Star Wars_ Tales From Jabba's Palace - Kevin J. Anderson [151]
Stripping off her elaborate dancer’s headdress, she ran her fingers through her long hair with a sigh of pleasure. She’d never realized how heavy the thing was until she knew she wouldn’t have to put it on again. Splashing water onto her face, she removed most of the large, warty “beauty patches” that Jabba had thought attractive.
“I didn’t realize those were makeup,” Doallyn commented, as she did so.
“Jabba liked them. He told me they reminded him of his mother.”
Doallyn’s helmeted head moved in a slow shake. “Jabba had a mother?”
Yarna smiled at him. “My reaction exactly.”
Filling the water container again, the dancer slowly poured the cool liquid over her head and body, letting the fluid trickle over her skin.
When she finished, she found Doallyn watching her intently. His mechanical tones sounded surprised. “You’re … bigger,” he said, his helmeted head moving as he surveyed her from head to toe. “Your skin … it’s so tight.”
“Askaj is a desert world.” Yarna answered his unspoken question matter-of-factly. “My people’s bodies absorb and hoard water most efficiently.”
He nodded. “Can you live on a nondesert world?”
“Certainly,” she replied. “But when we don’t need to hoard the water, we don’t.”
“How would you look on a nondesert world?” He sounded genuinely curious.
“Thinner,” Yarna said briskly, shaking out the folds of her desert robe. She pulled it over her head, then snatched up the blankets, the old jackets, and one of the water flasks. Doallyn caught up the food and the rest of the water.

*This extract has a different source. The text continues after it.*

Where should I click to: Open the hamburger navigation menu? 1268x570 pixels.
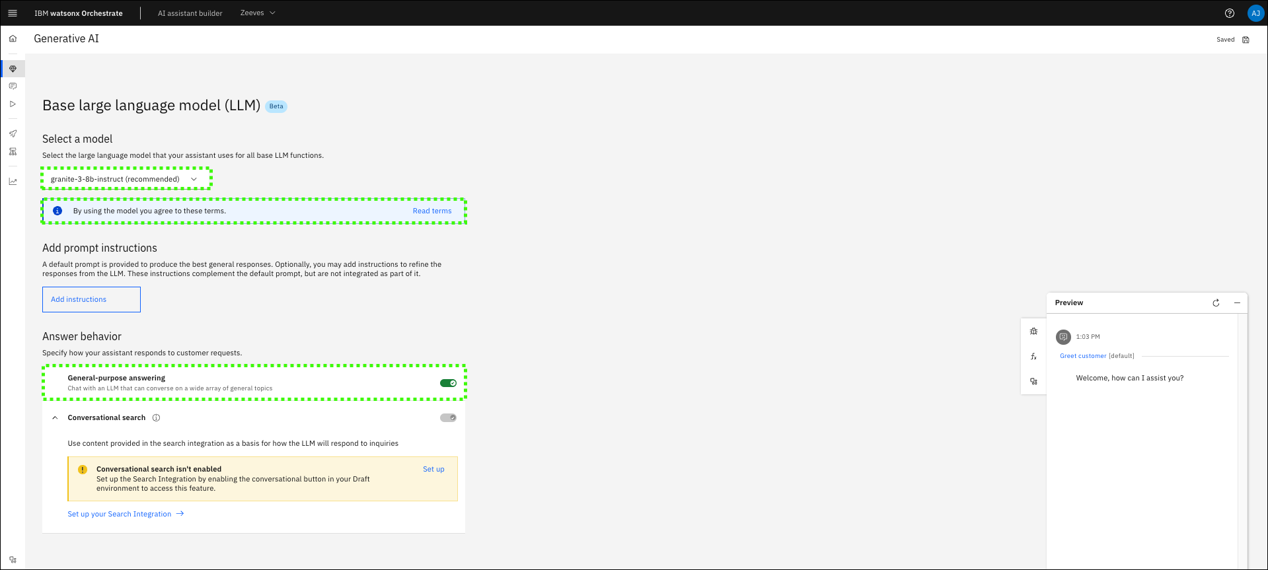[x=13, y=13]
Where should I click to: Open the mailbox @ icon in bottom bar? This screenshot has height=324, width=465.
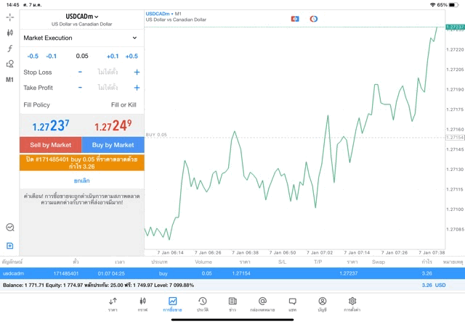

When they reached the motor pool, they saw that the supply of suitable landspeeders and shuttles was sadly decimated. Only one vehicle was left, and it was in the repair section. The mechanics who were supposed to keep the machinery running in good order were nowhere to be seen.
Another wavering shriek rose in the distance, only to be brutally cut off in mid-ululation. Yarna and Doallyn looked at each other. “Can you pilot that thing?” she asked.
He nodded.
Within moments they had loaded up the landspeeder with their provisions. Doallyn located a length of sun-shield material in a locker, and they were able to improvise a burnoose for him. They stowed the rest of the material in the baggage compartment of the vehicle.
At Doallyn’s signal, Yarna hoisted her bulk into the passenger’s seat of the speeder. It was a tight squeeze, but she made it. The guard opened the outer door to the motor pool, then, feeling the cold night air, both hastily donned the jackets.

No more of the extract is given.